What is expected
Without changing a single character, write out every record below.

── Data for this task ──

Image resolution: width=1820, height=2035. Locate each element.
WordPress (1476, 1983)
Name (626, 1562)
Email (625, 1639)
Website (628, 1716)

───

Expected answer
Image resolution: width=1820, height=2035. Locate each element.
WordPress (1476, 1983)
Name (626, 1562)
Email (625, 1639)
Website (628, 1716)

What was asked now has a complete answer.